Start of SELECTED EXTRACT

Parents are concerned their children aren’t safe online, yet one in 20 admit they don’t take any action to help protect them – and may even be unaware of how to do so – according to the 2017 Norton Cyber Security Insights Report.
The study, which highlighted risks from cyberbullying to stranger danger and malicious threats, the findings reveal 87 percent of parents believe it’s risky to allow their children to use computers and mobile devices without any supervision, and three out of five parents worry about how much information their child shares online.
Yet whilst most parents understand the risks their children face online, these concerns don’t always translate into concrete action.
While 71 percent of UAE parents indicate that it’s important to control the information their family shares on social media, 24 percent fail to do so. In fact, more than three out of four parents (76 per cent) don’t limit the information they share about their children on their own social media accounts.
“We are entering unchartered waters when it comes to parenting today,” said Tamim Taufiq, Head of Norton Middle East.
“Technology has reshaped how our children grow up and has rewritten the rules of parenthood. Families are navigating a world where debates about screen time are as important as bedtime, where some parents ban social media or gaming, whilst others watch their children form fast friendships across borders and time zones. In today’s digital world, parents are grappling with how they prepare, protect and empower their children to use technology safely.”

End of SELECTED EXTRACT

### [EXERCISE 1]
Reproduce the passage on children's online safety from "The study, which" up to and including "child shares online.".
### [EXERCISE 2]
Render this sentence from the passage on children's online safety into French: "Yet whilst most parents understand the risks their children face online, these concerns don’t always translate into concrete action."
### [EXERCISE 3]
Carry the passage on children's online safety forward from the point at which it stops.
The lines that follow the passage on children's online safety bear no relation to it.

Start of RECORDED INFORMATION

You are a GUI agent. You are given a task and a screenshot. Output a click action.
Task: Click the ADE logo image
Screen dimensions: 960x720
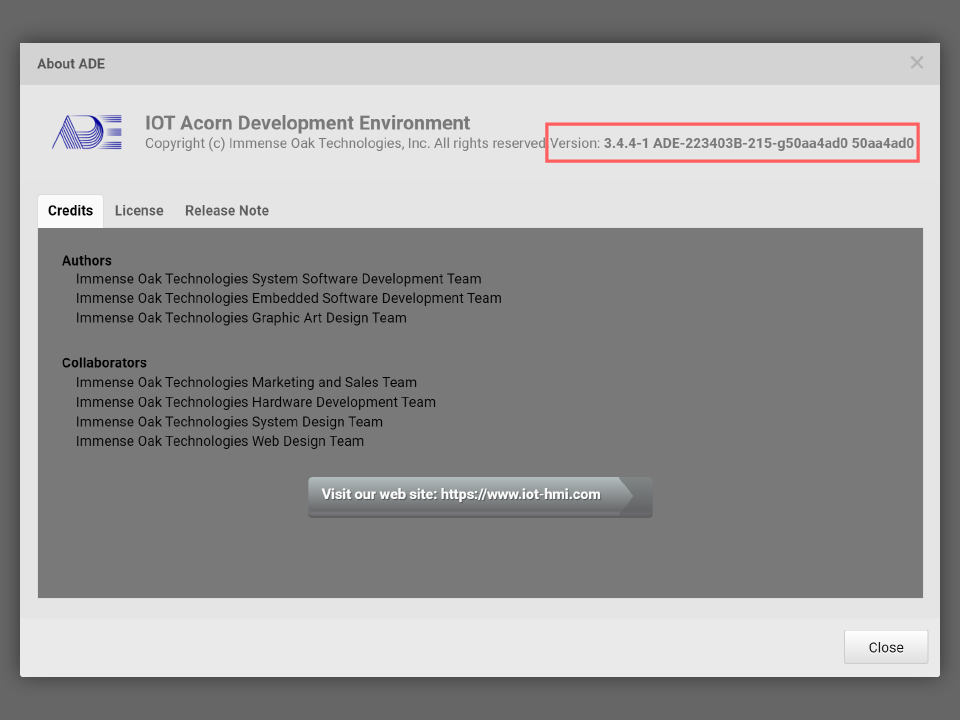pyautogui.click(x=87, y=133)
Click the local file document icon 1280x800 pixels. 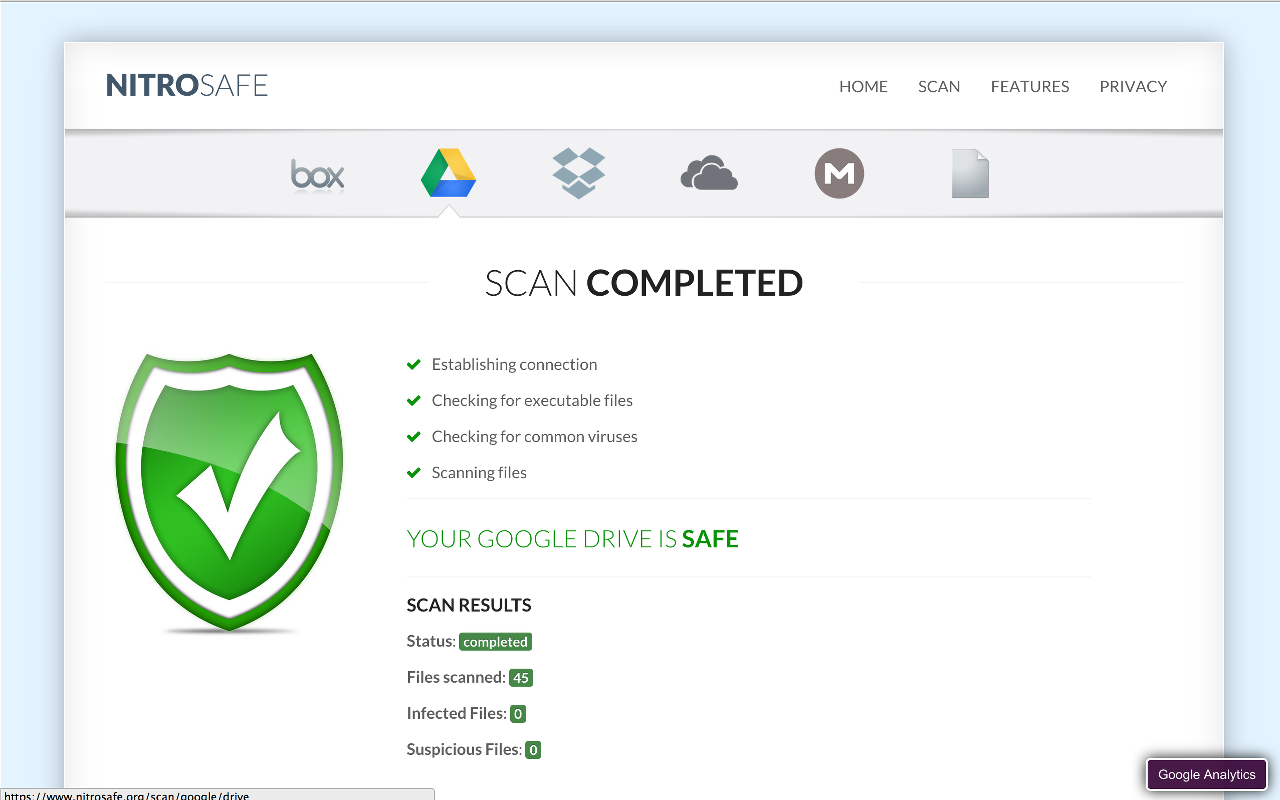click(x=970, y=174)
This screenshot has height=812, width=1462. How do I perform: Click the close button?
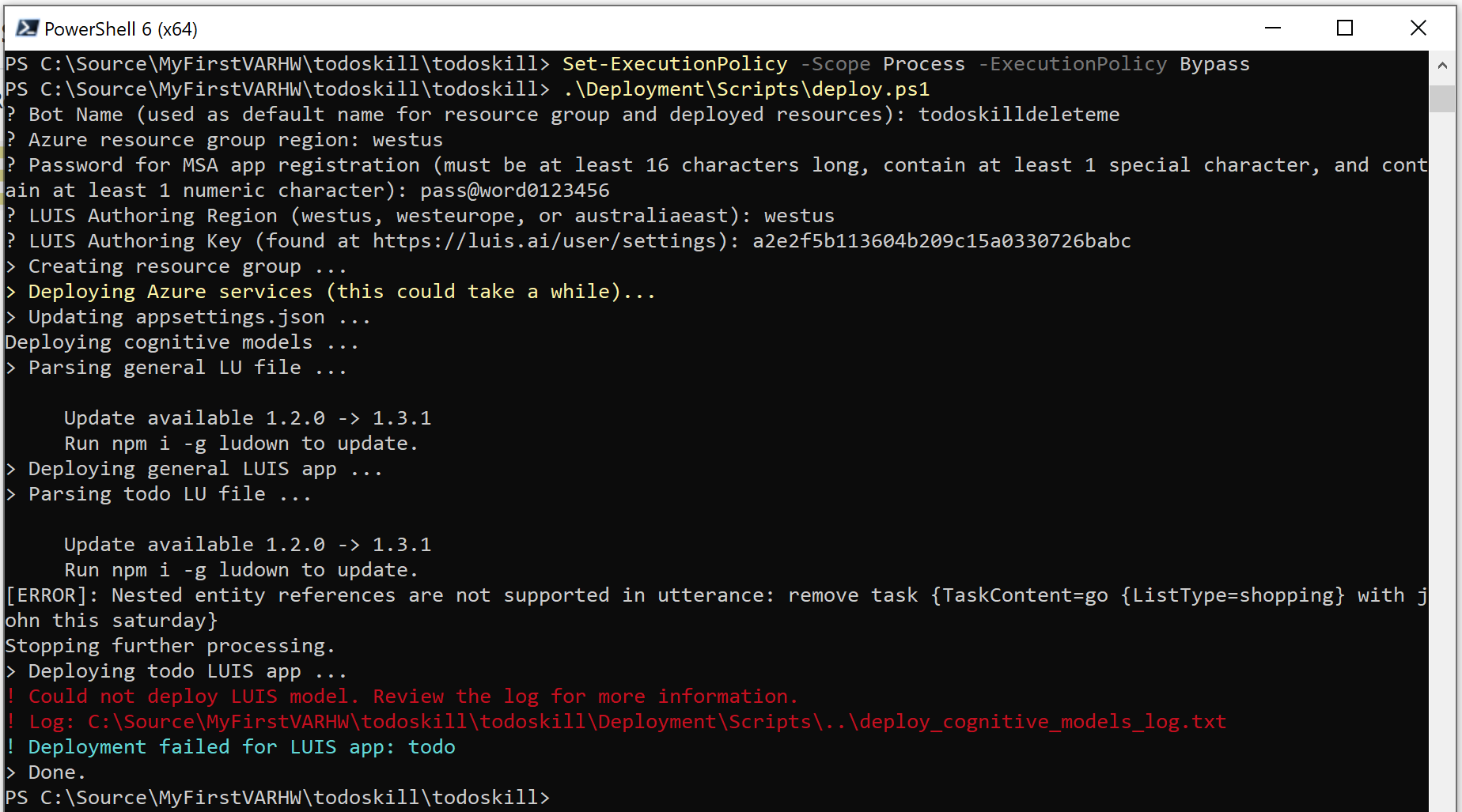pyautogui.click(x=1418, y=28)
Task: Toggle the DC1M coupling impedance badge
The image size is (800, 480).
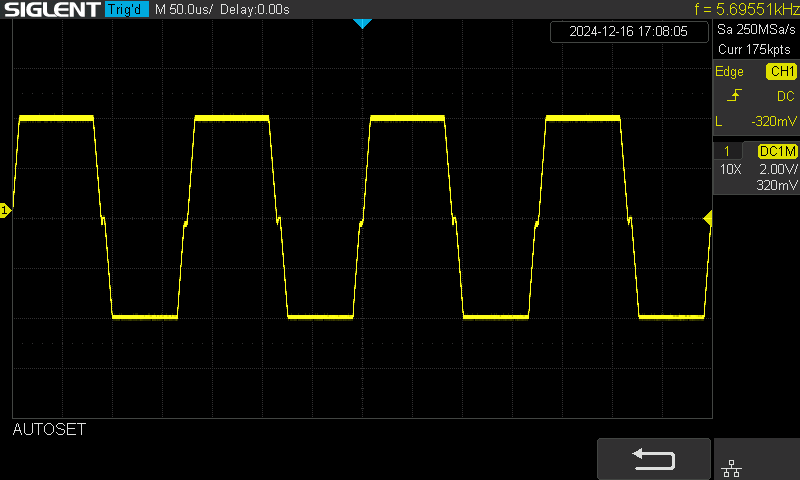Action: click(x=777, y=151)
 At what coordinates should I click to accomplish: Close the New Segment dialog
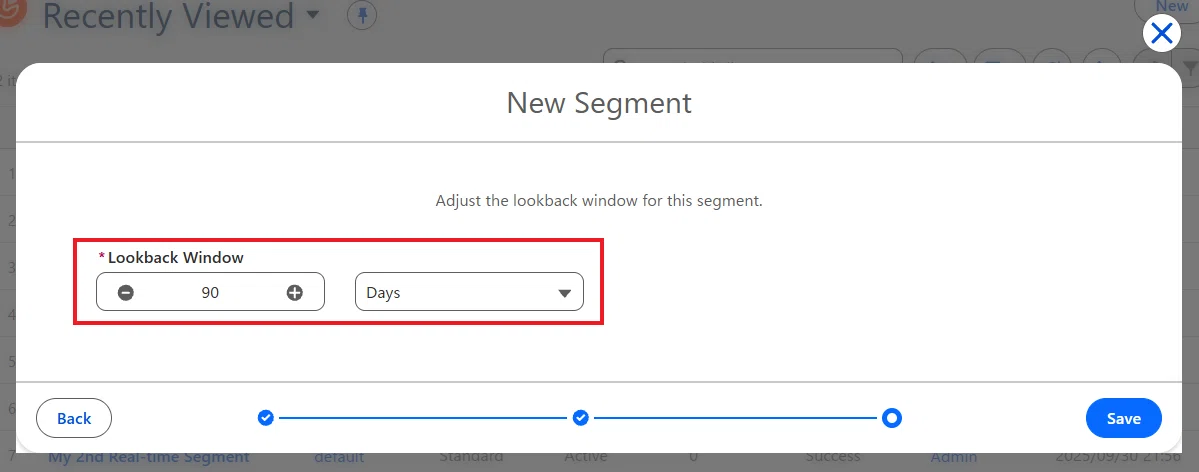point(1162,34)
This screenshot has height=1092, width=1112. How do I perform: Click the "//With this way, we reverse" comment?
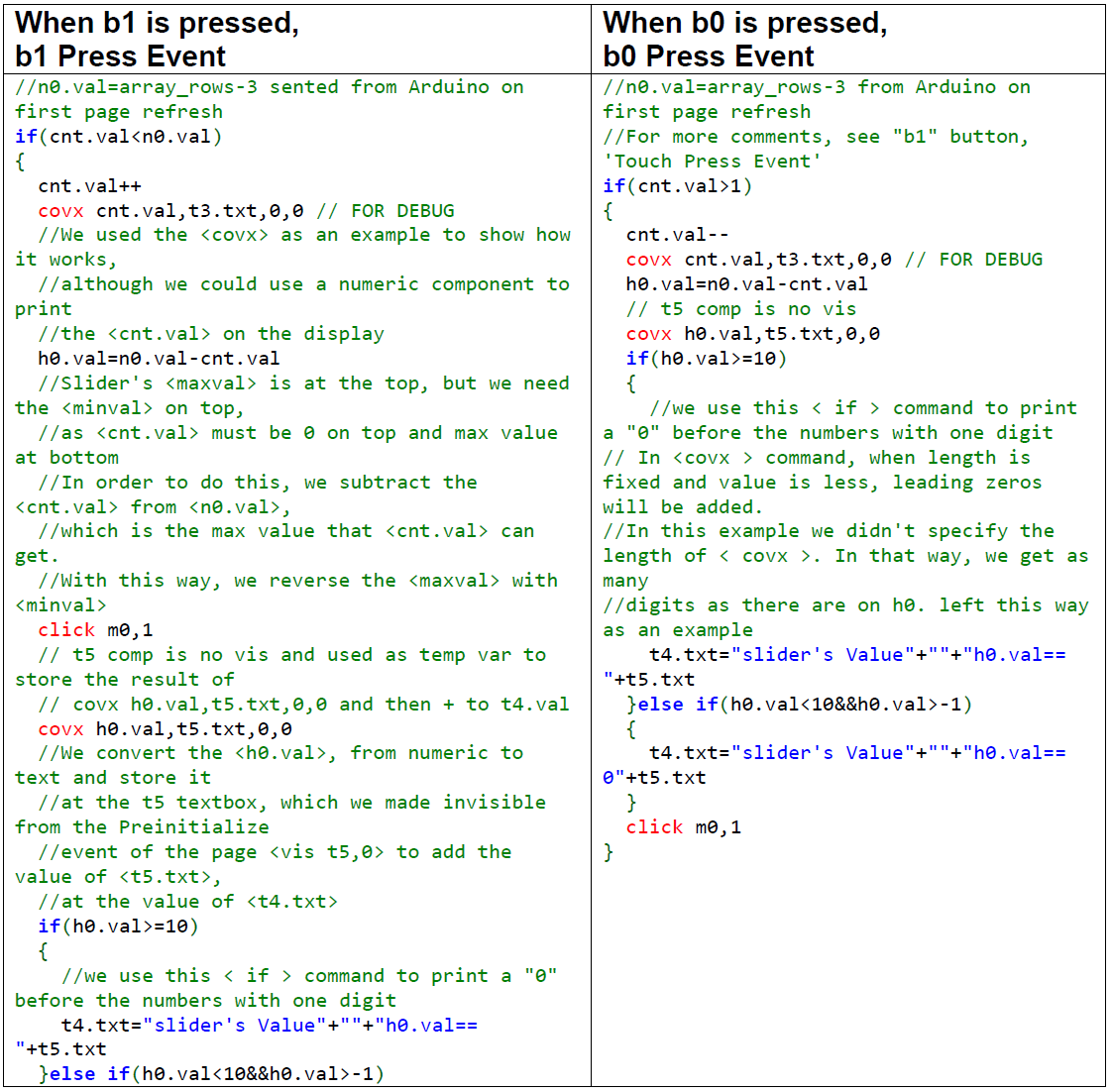[x=297, y=581]
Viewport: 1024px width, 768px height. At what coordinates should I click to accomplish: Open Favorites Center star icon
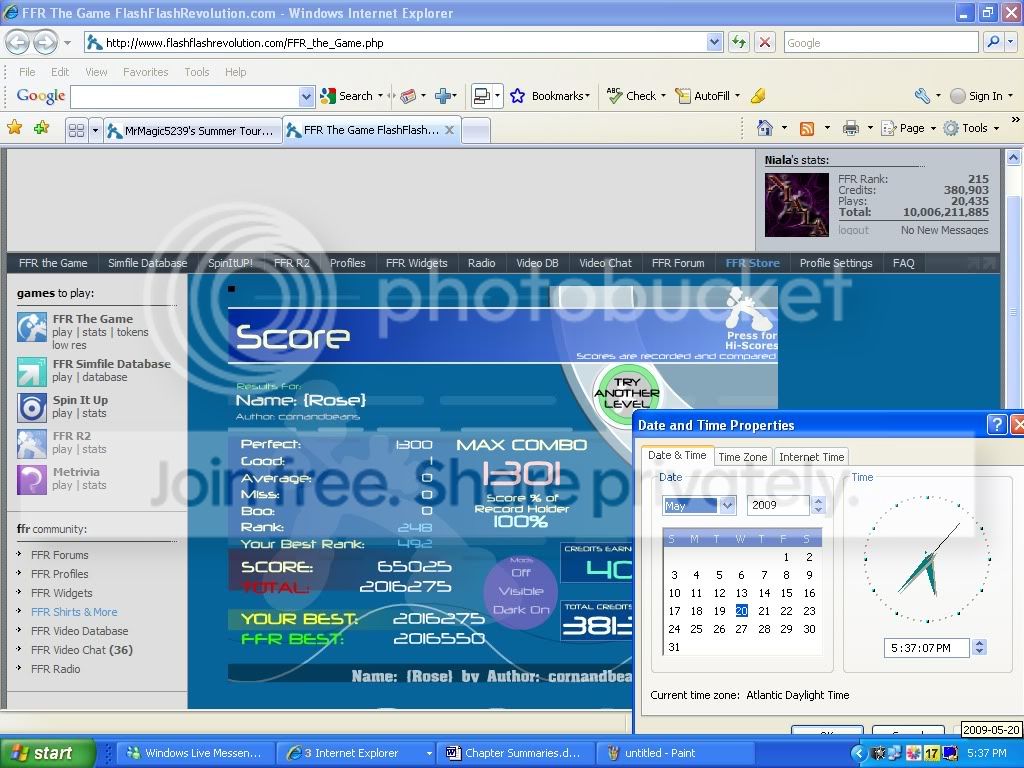(15, 128)
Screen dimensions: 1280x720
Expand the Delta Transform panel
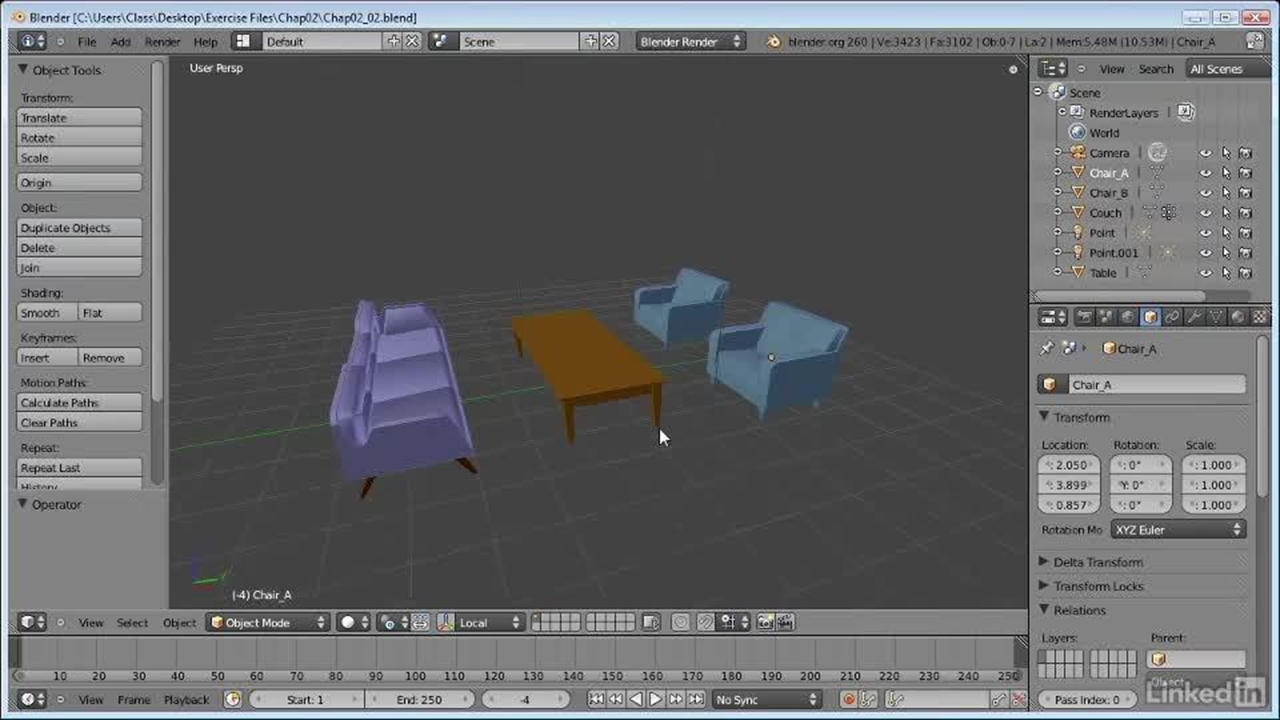click(x=1097, y=562)
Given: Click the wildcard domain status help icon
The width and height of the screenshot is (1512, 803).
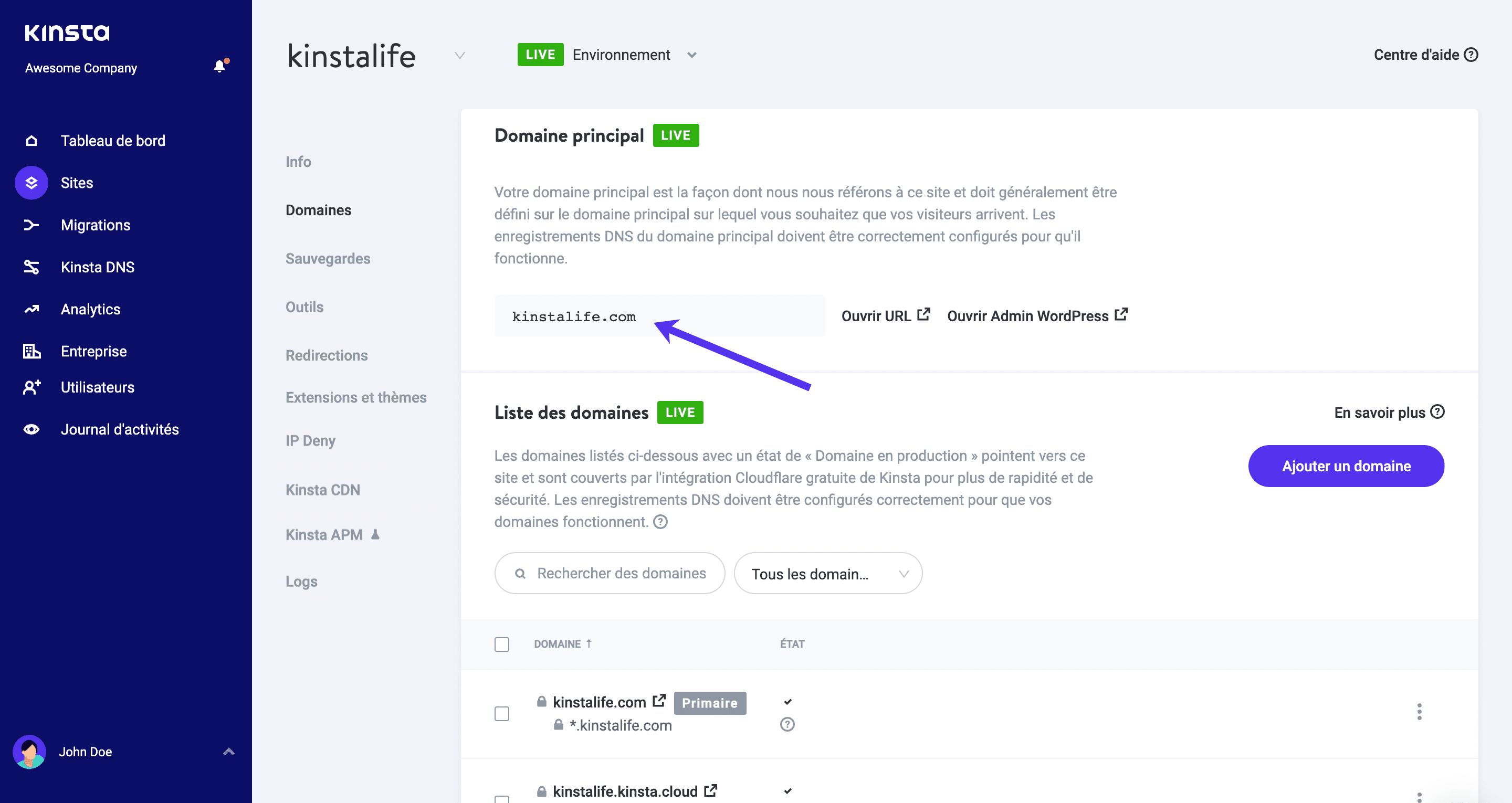Looking at the screenshot, I should click(787, 724).
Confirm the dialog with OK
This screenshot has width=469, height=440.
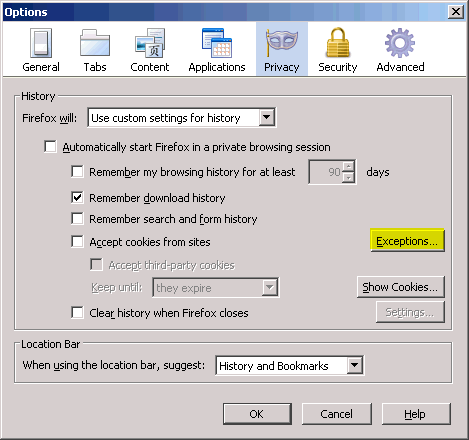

End of RECORDED INFORMATION

### [RIGHT ANSWER 1]
The study, which highlighted risks from cyberbullying to stranger danger and malicious threats, the findings reveal 87 percent of parents believe it’s risky to allow their children to use computers and mobile devices without any supervision, and three out of five parents worry about how much information their child shares online.

### [RIGHT ANSWER 2]
Pourtant, si la plupart des parents comprennent les risques auxquels leurs enfants sont exposés en ligne, ces inquiétudes ne se traduisent pas toujours par des mesures concrètes.

### [RIGHT ANSWER 3]
As part of Norton’s 2017 Cyber Security Insights Report, a survey of more than 1,000 online adults in the UAE, parents shared their experiences about managing their children’s online activities and how confident they felt in their own ability to keep their children safe online.
According to the study, among the 87 percent of parents are concerned that their children spend too much time in front of a screen. It also noted that 88 percent of parents (particularly mums) worry about their children being bullied online. 84 percent of parents are concerned that their children are sharing too much personal information with strangers and 82 percent are worried that they are being lured into meeting a stranger and are downloading malicious programmes or applications.
In many cases, these worries stem from parents’ own personal experience or those they have heard from other parents such as one in three (31 percent) of parents in the UAE has a child who has been bullied online or knows someone whose children have been cyber bullied; and one in three (34 percent) indicate either their child’s online activities have compromised their own security or know someone whose children’s activities have had a similar effect.
However, the Norton study pointed out that while there are increasing concerns from parents, many of them still take a hands-off approach when it comes to protecting their kids online.
Sixty-six percent don’t limit access to any websites or apps. In addition, more than one in six sometimes allow their children to shop online without supervision. More than one-third of parents in the UAE (34 percent) let children to browse the web unsupervised.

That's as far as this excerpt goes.